-------- Supplied records --------

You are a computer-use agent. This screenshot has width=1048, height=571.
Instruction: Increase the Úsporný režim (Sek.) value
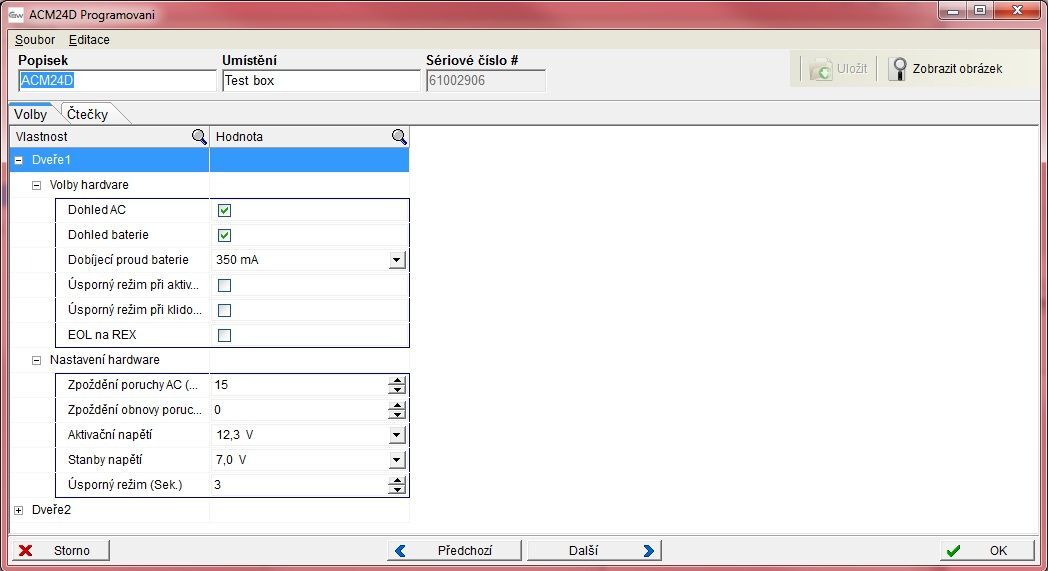(x=398, y=480)
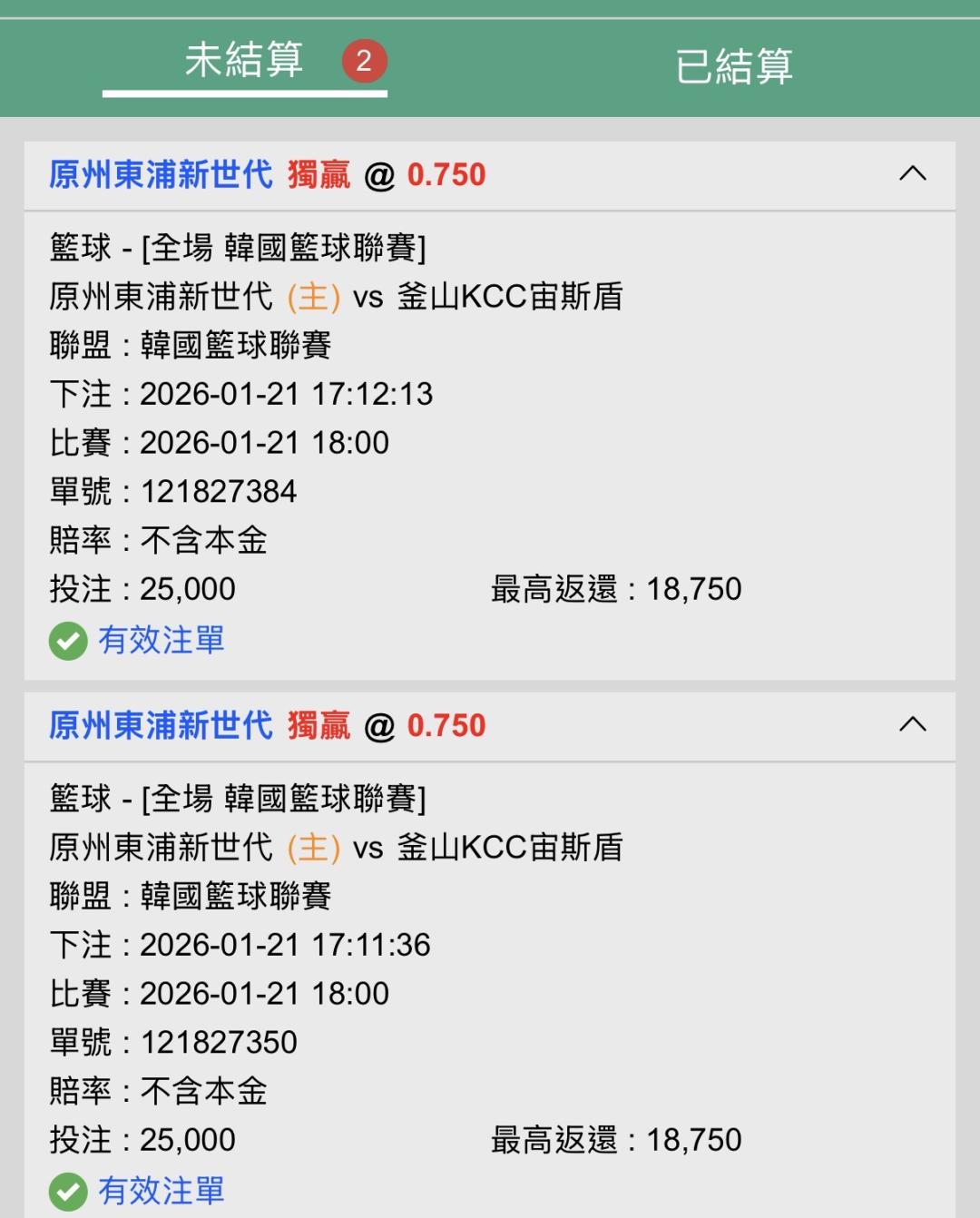This screenshot has width=980, height=1218.
Task: Click red 獨贏 label on order 121827384's header
Action: [x=318, y=174]
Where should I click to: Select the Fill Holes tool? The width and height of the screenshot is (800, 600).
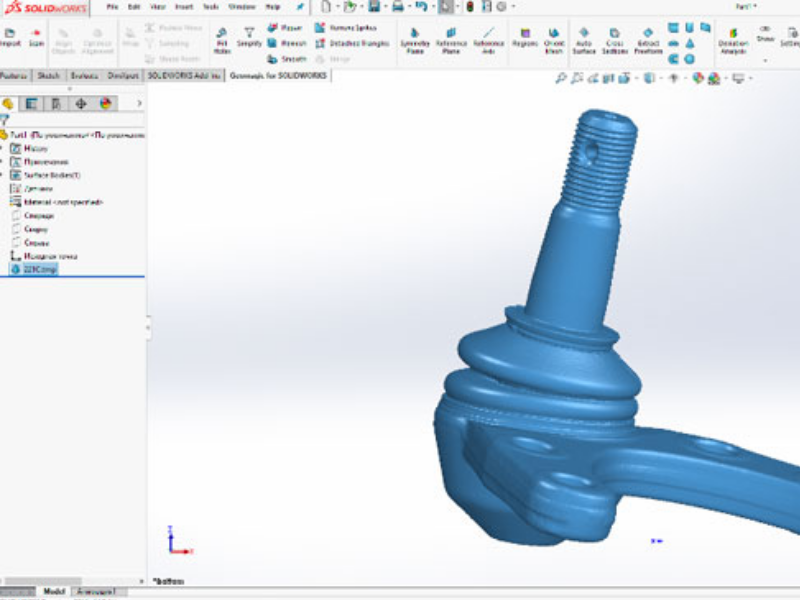coord(221,38)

--------

Convert every line of text in the entries above into a JSON list of strings, one string per line, leaving out blank lines. Omit the pictures from the list.

* _Written answer_:
[
  "You are a computer-use agent. This screenshot has width=1048, height=571.",
  "Instruction: Increase the Úsporný režim (Sek.) value",
  "(x=398, y=480)",
  "This screenshot has width=980, height=1218.",
  "Task: Click red 獨贏 label on order 121827384's header",
  "Action: [x=318, y=174]",
  "Where should I click to: Select the Fill Holes tool? The width and height of the screenshot is (800, 600).",
  "coord(221,38)"
]